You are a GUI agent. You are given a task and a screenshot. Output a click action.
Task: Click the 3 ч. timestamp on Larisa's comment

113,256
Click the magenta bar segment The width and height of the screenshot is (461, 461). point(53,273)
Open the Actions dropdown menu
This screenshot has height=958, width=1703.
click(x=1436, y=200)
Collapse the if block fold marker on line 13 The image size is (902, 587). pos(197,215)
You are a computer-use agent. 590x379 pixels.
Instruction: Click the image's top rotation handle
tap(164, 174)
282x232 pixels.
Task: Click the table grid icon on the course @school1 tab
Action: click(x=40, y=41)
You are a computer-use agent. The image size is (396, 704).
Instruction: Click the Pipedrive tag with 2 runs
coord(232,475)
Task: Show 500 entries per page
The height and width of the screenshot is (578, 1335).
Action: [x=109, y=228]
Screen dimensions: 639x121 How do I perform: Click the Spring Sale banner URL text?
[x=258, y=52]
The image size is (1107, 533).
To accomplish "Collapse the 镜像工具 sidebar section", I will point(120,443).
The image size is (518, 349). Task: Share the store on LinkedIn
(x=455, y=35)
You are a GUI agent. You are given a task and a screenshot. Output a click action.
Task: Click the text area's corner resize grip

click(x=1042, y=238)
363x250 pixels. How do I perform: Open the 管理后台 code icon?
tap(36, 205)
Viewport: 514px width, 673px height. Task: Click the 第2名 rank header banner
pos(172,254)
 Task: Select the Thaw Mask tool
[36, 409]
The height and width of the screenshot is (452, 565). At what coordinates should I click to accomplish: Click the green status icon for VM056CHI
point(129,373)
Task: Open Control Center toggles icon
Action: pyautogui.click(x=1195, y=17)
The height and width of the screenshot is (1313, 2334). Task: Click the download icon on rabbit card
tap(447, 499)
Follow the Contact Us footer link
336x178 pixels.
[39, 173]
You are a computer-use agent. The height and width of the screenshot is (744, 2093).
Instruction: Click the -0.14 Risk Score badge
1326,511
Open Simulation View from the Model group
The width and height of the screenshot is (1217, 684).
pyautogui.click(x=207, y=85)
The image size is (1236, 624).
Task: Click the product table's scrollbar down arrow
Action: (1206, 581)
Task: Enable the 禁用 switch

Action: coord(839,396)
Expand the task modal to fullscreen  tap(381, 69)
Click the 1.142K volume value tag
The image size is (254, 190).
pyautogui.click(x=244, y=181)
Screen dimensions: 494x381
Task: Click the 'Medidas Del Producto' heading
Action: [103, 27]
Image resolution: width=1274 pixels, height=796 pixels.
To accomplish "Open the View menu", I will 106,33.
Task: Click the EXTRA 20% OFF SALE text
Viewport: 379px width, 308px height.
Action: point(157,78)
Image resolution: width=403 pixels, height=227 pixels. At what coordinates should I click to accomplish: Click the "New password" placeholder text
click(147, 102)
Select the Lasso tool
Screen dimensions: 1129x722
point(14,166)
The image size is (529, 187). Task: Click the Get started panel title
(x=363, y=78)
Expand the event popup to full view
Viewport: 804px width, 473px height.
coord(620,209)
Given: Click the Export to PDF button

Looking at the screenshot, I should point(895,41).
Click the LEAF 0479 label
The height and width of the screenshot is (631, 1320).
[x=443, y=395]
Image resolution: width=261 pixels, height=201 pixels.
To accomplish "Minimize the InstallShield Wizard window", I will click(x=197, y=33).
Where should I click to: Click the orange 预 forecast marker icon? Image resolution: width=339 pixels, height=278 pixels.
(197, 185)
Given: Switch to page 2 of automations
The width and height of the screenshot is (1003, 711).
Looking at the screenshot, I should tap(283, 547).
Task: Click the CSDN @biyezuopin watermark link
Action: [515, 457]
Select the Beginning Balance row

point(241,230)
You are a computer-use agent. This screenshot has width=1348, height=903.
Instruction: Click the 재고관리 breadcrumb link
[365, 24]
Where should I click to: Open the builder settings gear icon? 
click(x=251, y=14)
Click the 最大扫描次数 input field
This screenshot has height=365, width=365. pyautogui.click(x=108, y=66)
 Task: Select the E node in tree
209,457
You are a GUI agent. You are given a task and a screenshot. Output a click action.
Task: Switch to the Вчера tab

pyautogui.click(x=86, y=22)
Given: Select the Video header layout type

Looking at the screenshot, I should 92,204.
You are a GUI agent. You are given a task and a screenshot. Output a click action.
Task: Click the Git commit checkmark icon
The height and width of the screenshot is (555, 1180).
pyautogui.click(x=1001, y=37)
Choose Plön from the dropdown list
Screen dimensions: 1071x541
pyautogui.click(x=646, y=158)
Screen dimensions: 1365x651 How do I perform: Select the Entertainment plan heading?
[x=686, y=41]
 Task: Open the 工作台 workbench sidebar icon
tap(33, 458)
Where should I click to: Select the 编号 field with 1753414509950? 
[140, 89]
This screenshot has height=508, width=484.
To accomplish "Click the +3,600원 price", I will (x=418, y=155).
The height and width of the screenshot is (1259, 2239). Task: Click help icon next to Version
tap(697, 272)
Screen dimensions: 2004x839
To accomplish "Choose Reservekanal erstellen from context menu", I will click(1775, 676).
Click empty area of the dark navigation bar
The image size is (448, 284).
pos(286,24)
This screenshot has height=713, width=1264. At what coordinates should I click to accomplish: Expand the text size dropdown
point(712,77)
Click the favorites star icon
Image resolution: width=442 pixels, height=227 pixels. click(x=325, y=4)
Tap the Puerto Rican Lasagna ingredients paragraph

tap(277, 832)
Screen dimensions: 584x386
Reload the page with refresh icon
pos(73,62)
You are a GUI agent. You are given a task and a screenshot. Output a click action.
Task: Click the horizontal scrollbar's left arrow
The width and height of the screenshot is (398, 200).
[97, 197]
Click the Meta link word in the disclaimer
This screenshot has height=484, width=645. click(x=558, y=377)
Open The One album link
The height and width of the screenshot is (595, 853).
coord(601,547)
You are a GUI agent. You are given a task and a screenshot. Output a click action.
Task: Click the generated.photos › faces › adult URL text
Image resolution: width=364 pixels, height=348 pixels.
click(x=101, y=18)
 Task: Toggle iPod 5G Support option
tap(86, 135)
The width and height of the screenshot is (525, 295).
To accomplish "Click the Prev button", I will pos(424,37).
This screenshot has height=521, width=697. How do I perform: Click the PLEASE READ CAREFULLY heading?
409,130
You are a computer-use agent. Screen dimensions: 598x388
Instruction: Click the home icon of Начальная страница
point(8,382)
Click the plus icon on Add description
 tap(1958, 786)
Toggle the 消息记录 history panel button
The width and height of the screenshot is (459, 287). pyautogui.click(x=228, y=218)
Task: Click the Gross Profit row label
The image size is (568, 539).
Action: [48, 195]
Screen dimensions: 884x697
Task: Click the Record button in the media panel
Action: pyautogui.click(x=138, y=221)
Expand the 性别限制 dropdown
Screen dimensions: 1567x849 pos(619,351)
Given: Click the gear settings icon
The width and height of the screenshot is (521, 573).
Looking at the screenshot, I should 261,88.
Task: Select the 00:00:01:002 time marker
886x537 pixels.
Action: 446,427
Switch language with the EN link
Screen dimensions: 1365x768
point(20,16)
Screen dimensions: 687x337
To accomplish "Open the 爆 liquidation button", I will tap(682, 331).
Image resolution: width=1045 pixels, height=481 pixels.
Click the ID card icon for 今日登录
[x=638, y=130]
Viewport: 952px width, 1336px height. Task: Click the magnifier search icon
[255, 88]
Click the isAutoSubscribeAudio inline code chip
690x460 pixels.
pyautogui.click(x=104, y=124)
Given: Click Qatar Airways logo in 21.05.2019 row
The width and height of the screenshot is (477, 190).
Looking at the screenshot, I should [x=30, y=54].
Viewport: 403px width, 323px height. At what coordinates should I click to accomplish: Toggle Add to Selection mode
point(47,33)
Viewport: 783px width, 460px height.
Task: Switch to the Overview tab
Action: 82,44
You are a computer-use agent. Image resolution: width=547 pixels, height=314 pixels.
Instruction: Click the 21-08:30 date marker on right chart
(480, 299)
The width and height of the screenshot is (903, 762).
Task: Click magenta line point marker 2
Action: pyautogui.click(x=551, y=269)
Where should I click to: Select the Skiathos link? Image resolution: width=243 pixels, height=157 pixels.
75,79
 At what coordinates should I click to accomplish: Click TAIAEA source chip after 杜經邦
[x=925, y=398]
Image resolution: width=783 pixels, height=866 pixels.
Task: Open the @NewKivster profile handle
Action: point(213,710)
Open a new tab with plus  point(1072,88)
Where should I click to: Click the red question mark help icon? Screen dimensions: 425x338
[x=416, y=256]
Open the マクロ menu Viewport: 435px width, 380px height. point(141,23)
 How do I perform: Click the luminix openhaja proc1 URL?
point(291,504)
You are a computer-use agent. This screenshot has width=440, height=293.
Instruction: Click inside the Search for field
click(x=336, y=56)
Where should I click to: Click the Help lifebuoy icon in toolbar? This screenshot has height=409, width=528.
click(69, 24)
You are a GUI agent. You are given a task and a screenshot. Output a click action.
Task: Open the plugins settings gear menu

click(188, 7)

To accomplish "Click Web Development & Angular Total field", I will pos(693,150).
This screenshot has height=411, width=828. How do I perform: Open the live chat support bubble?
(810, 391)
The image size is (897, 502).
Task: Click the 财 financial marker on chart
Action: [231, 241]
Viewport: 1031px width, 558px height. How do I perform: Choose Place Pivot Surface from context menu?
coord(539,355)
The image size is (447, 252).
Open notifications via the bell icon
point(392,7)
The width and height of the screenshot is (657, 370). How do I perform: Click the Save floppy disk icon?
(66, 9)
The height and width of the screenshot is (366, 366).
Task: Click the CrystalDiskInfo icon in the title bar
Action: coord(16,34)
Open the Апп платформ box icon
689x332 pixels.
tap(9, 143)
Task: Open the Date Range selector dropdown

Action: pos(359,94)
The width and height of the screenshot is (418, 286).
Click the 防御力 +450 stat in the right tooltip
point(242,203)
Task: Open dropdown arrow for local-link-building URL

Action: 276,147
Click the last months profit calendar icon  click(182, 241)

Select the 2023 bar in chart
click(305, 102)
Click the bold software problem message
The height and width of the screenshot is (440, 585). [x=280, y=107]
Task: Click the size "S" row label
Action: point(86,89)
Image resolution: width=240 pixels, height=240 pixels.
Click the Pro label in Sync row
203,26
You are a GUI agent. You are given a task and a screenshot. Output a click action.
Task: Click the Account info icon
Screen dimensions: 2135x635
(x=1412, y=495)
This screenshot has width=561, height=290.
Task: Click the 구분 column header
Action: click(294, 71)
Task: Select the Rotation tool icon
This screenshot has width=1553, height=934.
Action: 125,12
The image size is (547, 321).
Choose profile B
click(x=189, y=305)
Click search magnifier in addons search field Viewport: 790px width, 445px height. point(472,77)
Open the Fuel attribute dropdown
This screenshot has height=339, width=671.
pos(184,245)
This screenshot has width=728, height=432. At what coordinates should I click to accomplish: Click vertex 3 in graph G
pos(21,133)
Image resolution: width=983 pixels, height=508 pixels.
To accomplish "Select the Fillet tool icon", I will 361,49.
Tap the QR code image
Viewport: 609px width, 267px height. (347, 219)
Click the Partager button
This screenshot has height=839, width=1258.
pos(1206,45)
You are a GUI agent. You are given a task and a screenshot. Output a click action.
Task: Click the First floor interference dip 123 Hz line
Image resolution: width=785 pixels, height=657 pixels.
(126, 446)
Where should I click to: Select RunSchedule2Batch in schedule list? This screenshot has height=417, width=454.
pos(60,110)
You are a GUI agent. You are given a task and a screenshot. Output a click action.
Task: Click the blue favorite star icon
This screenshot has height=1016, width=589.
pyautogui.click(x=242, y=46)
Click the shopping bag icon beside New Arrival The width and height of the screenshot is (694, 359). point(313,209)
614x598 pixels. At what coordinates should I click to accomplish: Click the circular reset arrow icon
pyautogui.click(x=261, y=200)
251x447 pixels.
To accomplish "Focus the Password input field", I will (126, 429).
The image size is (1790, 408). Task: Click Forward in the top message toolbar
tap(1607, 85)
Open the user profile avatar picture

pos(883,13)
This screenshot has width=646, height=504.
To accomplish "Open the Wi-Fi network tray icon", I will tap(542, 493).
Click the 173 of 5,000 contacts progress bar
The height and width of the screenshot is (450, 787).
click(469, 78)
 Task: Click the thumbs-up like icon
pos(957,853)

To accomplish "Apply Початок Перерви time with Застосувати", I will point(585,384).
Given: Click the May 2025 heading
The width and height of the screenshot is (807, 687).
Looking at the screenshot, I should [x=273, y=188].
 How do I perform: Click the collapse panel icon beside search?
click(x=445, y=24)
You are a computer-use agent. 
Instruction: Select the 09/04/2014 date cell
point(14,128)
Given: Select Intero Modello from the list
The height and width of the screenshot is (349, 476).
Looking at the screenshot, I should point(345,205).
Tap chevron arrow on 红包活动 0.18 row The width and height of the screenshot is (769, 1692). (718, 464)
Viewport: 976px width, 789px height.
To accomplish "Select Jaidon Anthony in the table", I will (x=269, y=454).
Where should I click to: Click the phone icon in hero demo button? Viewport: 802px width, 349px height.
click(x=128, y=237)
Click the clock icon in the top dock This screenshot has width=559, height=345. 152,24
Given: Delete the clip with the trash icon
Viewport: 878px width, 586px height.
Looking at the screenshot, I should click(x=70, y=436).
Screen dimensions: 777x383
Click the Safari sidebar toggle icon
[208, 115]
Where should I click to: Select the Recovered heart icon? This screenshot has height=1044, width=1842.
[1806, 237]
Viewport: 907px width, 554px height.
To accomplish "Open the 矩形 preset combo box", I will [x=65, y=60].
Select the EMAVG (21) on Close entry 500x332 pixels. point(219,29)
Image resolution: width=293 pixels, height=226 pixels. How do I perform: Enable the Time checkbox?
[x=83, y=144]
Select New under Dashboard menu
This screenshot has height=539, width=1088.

- - - -

Directions for this task:
Convert the entries above into a JSON list of strings, one string per line with blank lines omitted. Begin at the line that contains "This screenshot has width=646, height=504." and stop after the line that contains "will (x=269, y=454).", including both.

Finished answer:
[
  "This screenshot has width=646, height=504.",
  "To accomplish \"Open the Wi-Fi network tray icon\", I will tap(542, 493).",
  "Click the 173 of 5,000 contacts progress bar",
  "The height and width of the screenshot is (450, 787).",
  "click(469, 78)",
  " Task: Click the thumbs-up like icon",
  "pos(957,853)",
  "To accomplish \"Apply Початок Перерви time with Застосувати\", I will point(585,384).",
  "Given: Click the May 2025 heading",
  "The width and height of the screenshot is (807, 687).",
  "Looking at the screenshot, I should [x=273, y=188].",
  " How do I perform: Click the collapse panel icon beside search?",
  "click(x=445, y=24)",
  "You are a computer-use agent. ",
  "Instruction: Select the 09/04/2014 date cell",
  "point(14,128)",
  "Given: Select Intero Modello from the list",
  "The height and width of the screenshot is (349, 476).",
  "Looking at the screenshot, I should point(345,205).",
  "Tap chevron arrow on 红包活动 0.18 row The width and height of the screenshot is (769, 1692). (718, 464)",
  "Viewport: 976px width, 789px height.",
  "To accomplish \"Select Jaidon Anthony in the table\", I will (x=269, y=454)."
]